GIVEN TASK A
Rewrite the entries as a numbered list, everything from the line containing "Open 产品展示 in the top navigation" down to the end of the entries, leaving out blank lines and pictures.

════

As Adam Smith and many others have pointed out, this division of labor has given us many of the blessings of civilization. Specialization is what allows me to sit at a computer thinking about climate change. Yet this same division of labor obscures the lines of connection — and responsibility — linking our everyday acts to their real-world consequences, making it easy for me to overlook the coal-fired power plant that is lighting my screen, or the mountaintop in Kentucky that had to be destroyed to provide the coal to that plant, or the streams running crimson with heavy metals as a result."
yeah, specialization is the blessing and bane of modern times.
"Maybe going green will prove a passing fad and will lose steam after a few years, just as it did in the 1980s, when Ronald Reagan took down Jimmy Carter’s solar panels from the roof of the White House."
he did?! why'd he take them down? do they cost maintenance money? i figure once they're up there, they can't be as expensive as installation. why not just leave it there?
"Or you could try this: determine to observe the Sabbath. For one day a week, abstain completely from economic activity: no shopping, no driving, no electronics."

════

GIVEN TASK B
Copy everything from "As Adam Smith" down to "of modern times." in the passage on specialization and going green.

════

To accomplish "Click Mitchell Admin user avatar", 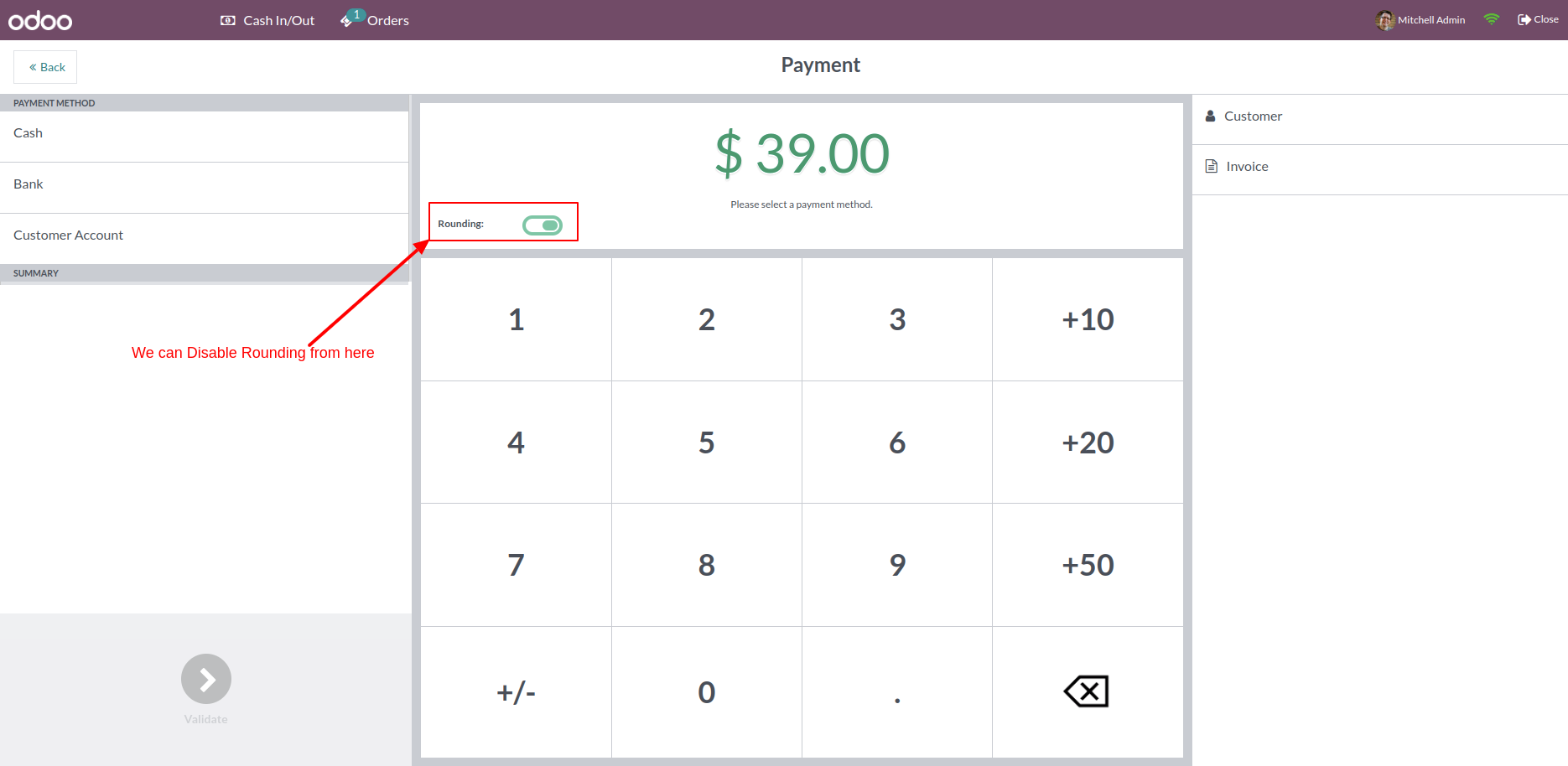I will pos(1384,20).

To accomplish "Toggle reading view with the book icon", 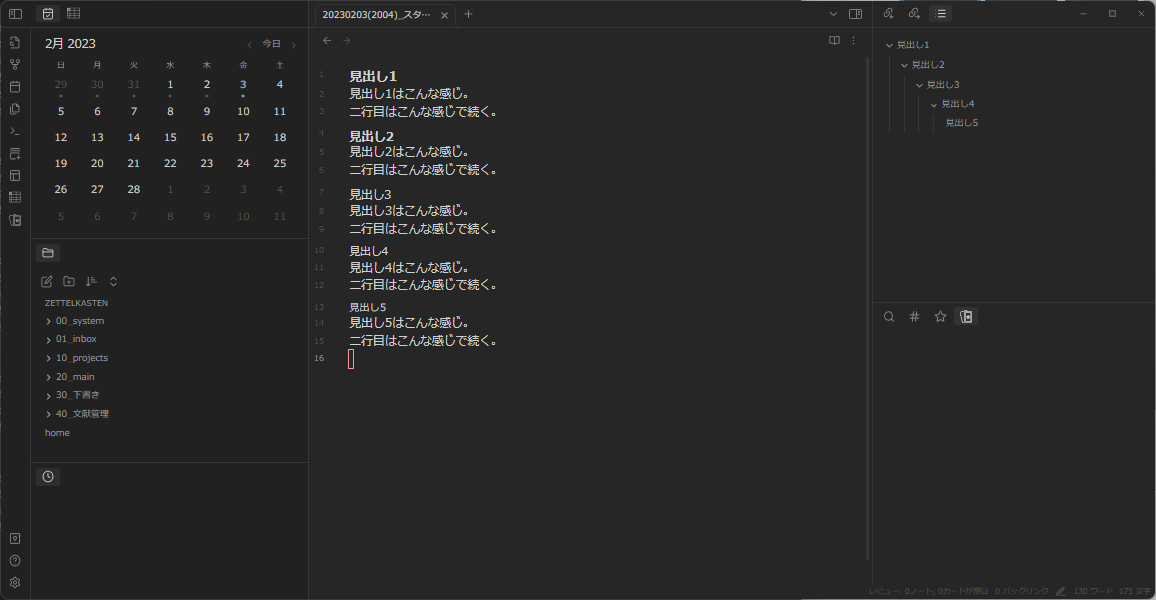I will click(x=834, y=40).
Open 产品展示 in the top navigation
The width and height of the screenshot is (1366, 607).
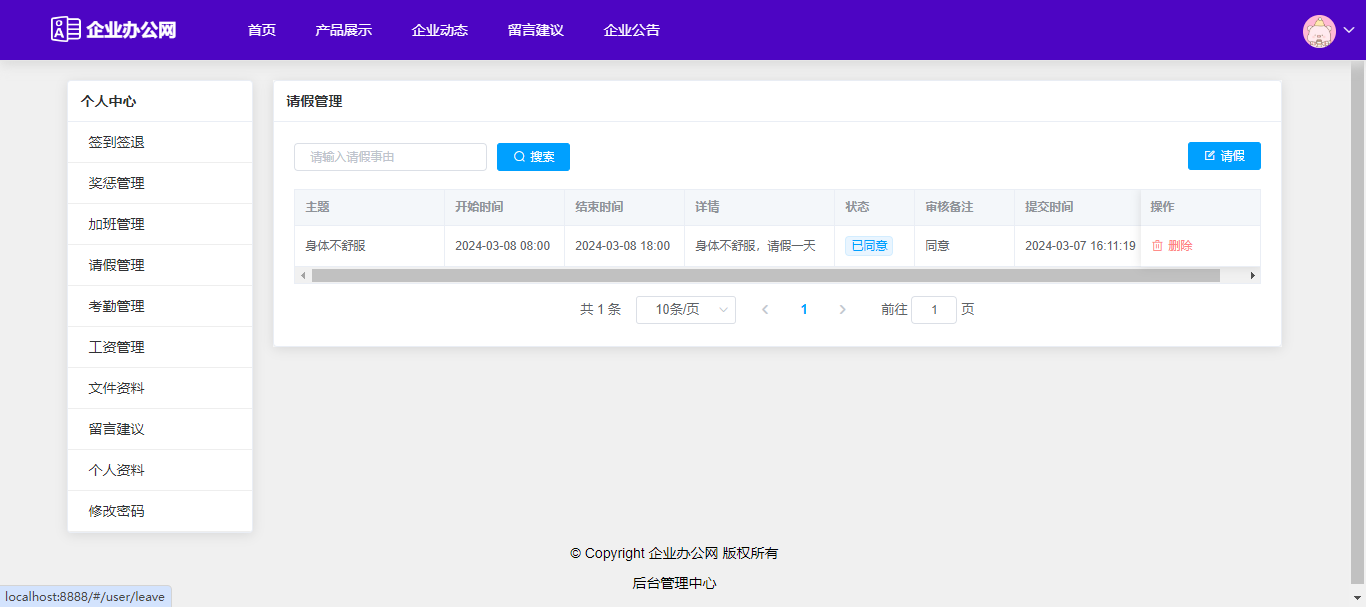[x=343, y=30]
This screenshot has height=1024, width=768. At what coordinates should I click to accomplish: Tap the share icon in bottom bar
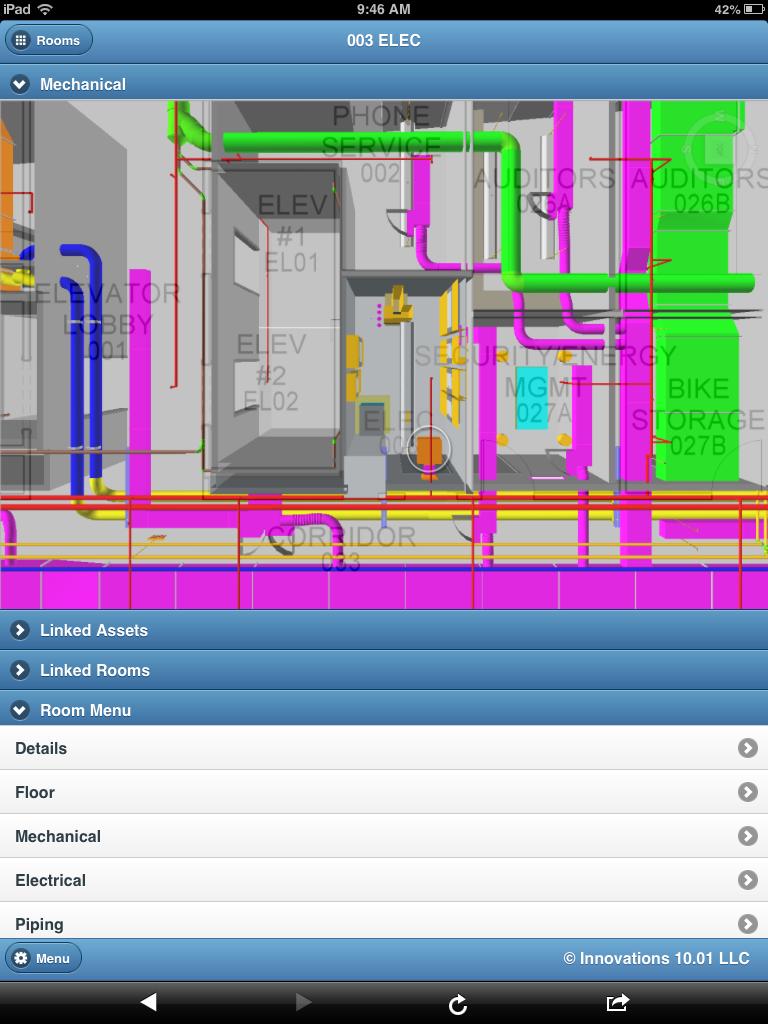pyautogui.click(x=617, y=1002)
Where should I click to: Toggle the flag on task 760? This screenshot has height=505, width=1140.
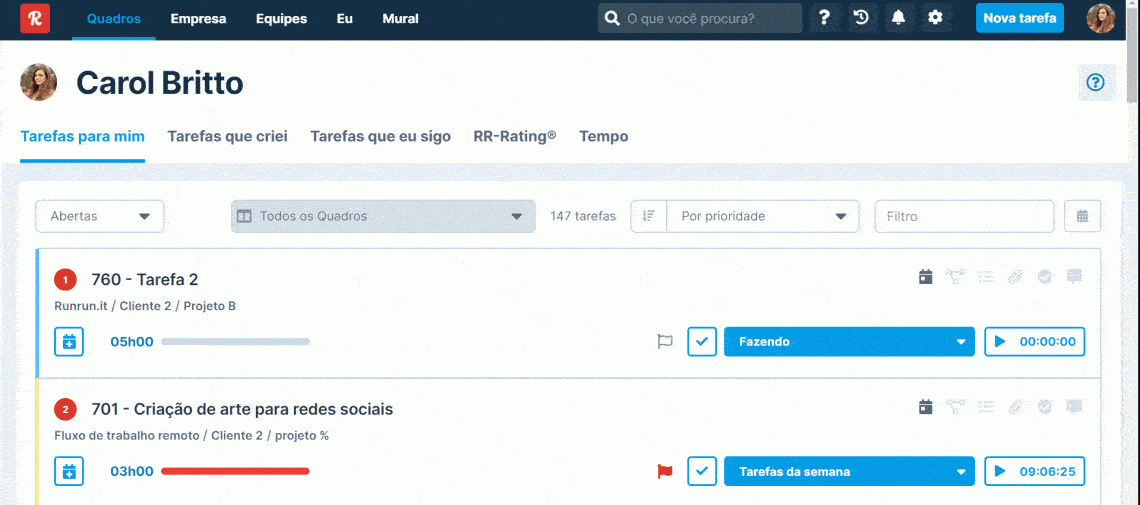pos(664,342)
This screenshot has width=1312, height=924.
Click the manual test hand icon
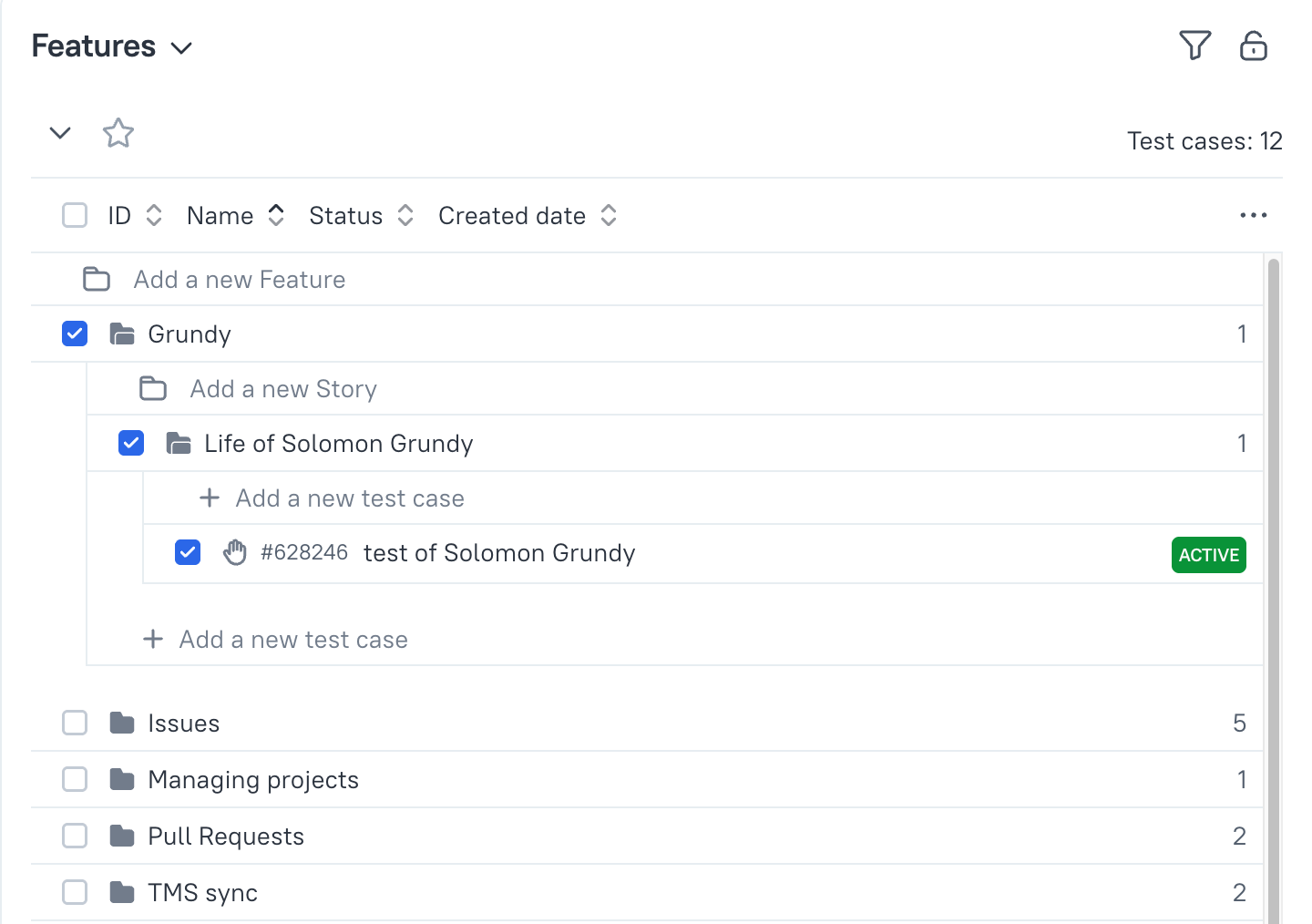pos(235,552)
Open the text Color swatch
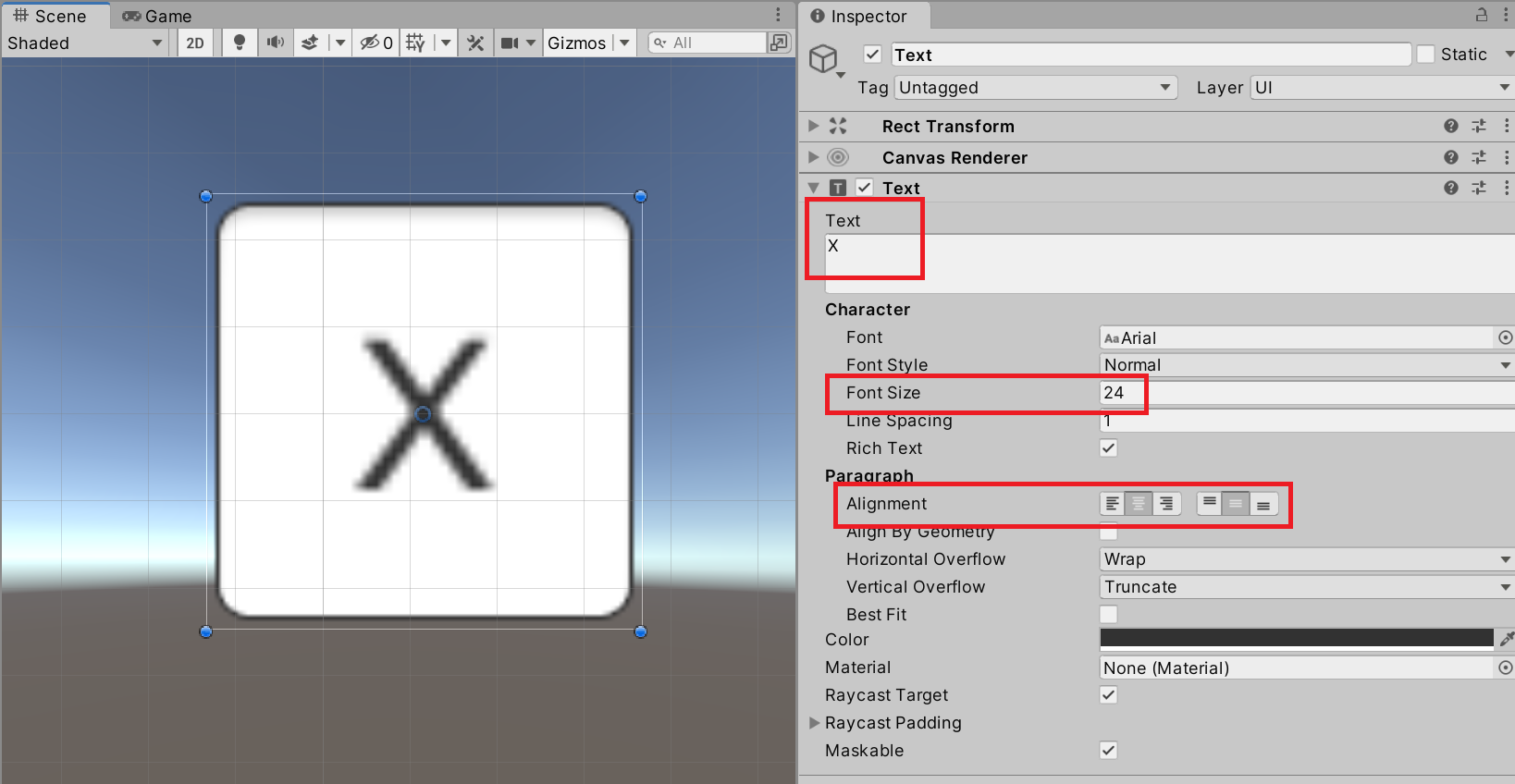1515x784 pixels. click(x=1296, y=639)
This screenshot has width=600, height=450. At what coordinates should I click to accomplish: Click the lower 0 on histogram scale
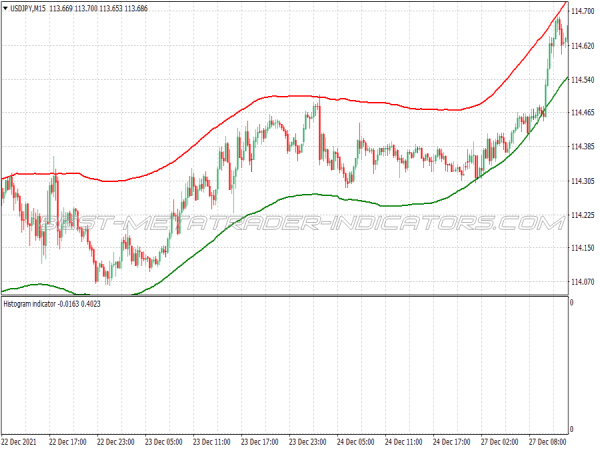click(x=571, y=429)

════

FULL RESPONSE A
1. Open 产品展示 in the top navigation
2. The width and height of the screenshot is (1366, 607).
3. [x=343, y=30]
4. This screenshot has height=1024, width=768. At what coordinates should I click to accomplish: Tap the share icon in bottom bar
5. pyautogui.click(x=617, y=1002)
6. Where should I click to: Toggle the flag on task 760? This screenshot has height=505, width=1140.
7. pos(664,342)
8. This screenshot has width=1312, height=924.
9. Click the manual test hand icon
10. pos(235,552)
11. Open the text Color swatch
12. 1515x784 pixels. click(x=1296, y=639)
13. This screenshot has width=600, height=450. At what coordinates should I click to accomplish: Click the lower 0 on histogram scale
14. click(x=571, y=429)

FULL RESPONSE B
As Adam Smith and many others have pointed out, this division of labor has given us many of the blessings of civilization. Specialization is what allows me to sit at a computer thinking about climate change. Yet this same division of labor obscures the lines of connection — and responsibility — linking our everyday acts to their real-world consequences, making it easy for me to overlook the coal-fired power plant that is lighting my screen, or the mountaintop in Kentucky that had to be destroyed to provide the coal to that plant, or the streams running crimson with heavy metals as a result."
yeah, specialization is the blessing and bane of modern times.